Your task: Copy out the records below, word for word, from the first line through the line containing "(x=120, y=38)", including both of those lines.

begin Recorded information

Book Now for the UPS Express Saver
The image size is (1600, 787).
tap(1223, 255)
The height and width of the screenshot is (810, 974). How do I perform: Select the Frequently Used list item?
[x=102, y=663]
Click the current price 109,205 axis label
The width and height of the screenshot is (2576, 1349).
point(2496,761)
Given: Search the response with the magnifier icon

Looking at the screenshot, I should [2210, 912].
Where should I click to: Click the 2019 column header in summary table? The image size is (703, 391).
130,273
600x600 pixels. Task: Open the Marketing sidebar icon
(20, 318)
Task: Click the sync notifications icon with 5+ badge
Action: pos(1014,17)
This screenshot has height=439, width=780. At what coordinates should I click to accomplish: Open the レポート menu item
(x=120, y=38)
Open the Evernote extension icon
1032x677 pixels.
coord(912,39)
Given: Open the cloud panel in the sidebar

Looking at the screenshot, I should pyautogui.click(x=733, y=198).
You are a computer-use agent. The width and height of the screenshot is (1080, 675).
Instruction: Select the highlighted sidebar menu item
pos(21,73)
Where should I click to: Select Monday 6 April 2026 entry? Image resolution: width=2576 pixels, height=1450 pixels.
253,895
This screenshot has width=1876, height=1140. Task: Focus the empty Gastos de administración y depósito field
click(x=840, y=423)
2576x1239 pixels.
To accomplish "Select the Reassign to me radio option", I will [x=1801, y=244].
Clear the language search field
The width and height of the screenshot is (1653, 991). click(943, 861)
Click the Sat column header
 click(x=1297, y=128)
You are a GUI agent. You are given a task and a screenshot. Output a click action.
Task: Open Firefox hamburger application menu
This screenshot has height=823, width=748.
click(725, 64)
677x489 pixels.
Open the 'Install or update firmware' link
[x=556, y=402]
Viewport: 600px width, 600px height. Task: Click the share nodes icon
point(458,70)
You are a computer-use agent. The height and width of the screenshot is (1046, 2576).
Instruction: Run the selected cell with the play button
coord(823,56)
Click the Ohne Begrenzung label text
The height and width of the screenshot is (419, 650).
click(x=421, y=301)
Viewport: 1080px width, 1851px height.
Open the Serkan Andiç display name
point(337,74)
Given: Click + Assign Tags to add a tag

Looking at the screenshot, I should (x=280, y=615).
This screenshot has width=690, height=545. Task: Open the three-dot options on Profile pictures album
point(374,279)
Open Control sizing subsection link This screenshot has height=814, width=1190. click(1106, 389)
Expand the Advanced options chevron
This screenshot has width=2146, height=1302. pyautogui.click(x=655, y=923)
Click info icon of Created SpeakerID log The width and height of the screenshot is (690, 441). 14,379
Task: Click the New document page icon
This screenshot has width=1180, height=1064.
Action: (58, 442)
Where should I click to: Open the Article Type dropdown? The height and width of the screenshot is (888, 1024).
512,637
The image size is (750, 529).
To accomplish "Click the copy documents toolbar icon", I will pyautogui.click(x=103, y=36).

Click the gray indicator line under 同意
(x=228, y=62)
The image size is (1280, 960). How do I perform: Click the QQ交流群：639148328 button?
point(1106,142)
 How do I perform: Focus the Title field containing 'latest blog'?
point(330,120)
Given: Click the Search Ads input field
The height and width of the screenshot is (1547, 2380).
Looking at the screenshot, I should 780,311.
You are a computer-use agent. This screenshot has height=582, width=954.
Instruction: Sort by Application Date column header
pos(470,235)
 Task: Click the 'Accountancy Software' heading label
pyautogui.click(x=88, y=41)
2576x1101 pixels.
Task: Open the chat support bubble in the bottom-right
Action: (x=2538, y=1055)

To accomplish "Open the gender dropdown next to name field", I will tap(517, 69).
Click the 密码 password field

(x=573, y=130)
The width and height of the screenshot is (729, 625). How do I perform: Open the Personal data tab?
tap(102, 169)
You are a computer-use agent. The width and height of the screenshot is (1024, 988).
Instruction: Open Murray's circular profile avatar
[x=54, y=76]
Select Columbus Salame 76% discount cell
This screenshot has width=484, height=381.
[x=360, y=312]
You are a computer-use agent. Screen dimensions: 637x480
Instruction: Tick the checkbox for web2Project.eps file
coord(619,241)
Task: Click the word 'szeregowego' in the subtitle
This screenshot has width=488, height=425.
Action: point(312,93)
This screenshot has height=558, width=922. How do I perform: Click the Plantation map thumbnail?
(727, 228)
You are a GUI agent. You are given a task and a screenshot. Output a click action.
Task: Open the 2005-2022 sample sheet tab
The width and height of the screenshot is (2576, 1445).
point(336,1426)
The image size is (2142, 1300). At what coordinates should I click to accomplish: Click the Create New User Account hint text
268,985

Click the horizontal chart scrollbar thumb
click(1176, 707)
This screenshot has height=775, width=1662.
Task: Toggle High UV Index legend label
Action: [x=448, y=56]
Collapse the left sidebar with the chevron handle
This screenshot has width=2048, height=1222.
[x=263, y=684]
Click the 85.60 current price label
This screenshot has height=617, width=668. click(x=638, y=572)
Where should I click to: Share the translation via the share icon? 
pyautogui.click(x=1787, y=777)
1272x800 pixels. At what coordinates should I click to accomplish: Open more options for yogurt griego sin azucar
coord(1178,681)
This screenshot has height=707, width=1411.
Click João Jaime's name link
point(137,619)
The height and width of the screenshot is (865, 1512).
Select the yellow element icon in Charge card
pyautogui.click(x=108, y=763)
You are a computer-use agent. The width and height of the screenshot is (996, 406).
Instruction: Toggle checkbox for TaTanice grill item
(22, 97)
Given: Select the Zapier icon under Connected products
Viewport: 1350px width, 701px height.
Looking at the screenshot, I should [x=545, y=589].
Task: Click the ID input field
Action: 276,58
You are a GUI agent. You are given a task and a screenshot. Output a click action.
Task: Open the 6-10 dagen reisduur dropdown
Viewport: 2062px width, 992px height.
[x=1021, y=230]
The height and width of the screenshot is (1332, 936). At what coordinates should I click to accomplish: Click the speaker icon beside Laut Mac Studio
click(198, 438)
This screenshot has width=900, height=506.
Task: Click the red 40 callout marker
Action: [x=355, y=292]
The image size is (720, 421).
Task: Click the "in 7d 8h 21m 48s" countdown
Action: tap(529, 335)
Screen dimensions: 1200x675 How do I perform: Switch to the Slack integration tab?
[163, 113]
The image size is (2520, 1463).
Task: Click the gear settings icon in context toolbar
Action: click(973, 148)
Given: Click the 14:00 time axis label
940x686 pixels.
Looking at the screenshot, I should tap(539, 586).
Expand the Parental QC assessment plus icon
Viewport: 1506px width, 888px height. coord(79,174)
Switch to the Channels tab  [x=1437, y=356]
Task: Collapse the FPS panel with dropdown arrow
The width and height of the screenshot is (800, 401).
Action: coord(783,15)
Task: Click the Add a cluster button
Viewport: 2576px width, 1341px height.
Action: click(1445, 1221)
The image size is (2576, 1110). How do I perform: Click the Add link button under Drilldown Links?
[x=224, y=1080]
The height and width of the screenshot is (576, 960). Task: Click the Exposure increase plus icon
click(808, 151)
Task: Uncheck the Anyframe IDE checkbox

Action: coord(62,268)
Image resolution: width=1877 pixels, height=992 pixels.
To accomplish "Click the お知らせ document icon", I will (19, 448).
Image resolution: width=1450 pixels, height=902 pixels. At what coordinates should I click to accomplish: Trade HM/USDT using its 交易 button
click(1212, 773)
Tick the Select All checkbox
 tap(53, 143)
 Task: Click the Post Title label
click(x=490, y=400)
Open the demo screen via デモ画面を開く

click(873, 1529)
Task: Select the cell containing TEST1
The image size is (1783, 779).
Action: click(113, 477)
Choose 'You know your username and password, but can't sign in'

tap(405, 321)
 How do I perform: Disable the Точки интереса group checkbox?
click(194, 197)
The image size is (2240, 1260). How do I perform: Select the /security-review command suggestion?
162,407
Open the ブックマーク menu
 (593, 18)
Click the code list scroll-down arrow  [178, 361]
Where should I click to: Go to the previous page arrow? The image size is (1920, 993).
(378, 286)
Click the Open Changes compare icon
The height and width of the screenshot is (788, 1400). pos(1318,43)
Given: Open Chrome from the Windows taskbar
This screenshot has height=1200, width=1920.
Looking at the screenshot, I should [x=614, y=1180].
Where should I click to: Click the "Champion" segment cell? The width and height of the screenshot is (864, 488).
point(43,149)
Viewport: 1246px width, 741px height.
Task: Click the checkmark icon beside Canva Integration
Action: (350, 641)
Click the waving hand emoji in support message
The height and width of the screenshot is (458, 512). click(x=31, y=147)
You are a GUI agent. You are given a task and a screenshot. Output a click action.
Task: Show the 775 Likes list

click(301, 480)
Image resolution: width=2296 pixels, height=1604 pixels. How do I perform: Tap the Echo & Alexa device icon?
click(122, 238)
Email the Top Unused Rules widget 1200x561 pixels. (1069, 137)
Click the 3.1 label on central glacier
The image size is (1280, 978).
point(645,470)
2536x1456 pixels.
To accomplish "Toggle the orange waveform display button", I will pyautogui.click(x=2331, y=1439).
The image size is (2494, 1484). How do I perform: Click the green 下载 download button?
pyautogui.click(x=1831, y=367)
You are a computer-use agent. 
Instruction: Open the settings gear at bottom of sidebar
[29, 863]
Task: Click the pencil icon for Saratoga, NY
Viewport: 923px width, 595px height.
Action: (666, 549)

end Recorded information

The result:
Book Now for the UPS Express Saver
The image size is (1600, 787).
tap(1223, 255)
The height and width of the screenshot is (810, 974). How do I perform: Select the Frequently Used list item?
[x=102, y=663]
Click the current price 109,205 axis label
The width and height of the screenshot is (2576, 1349).
point(2496,761)
Given: Search the response with the magnifier icon

Looking at the screenshot, I should [2210, 912].
Where should I click to: Click the 2019 column header in summary table? The image size is (703, 391).
130,273
600x600 pixels. Task: Open the Marketing sidebar icon
(20, 318)
Task: Click the sync notifications icon with 5+ badge
Action: pos(1014,17)
This screenshot has height=439, width=780. At what coordinates should I click to accomplish: Open the レポート menu item
(x=120, y=38)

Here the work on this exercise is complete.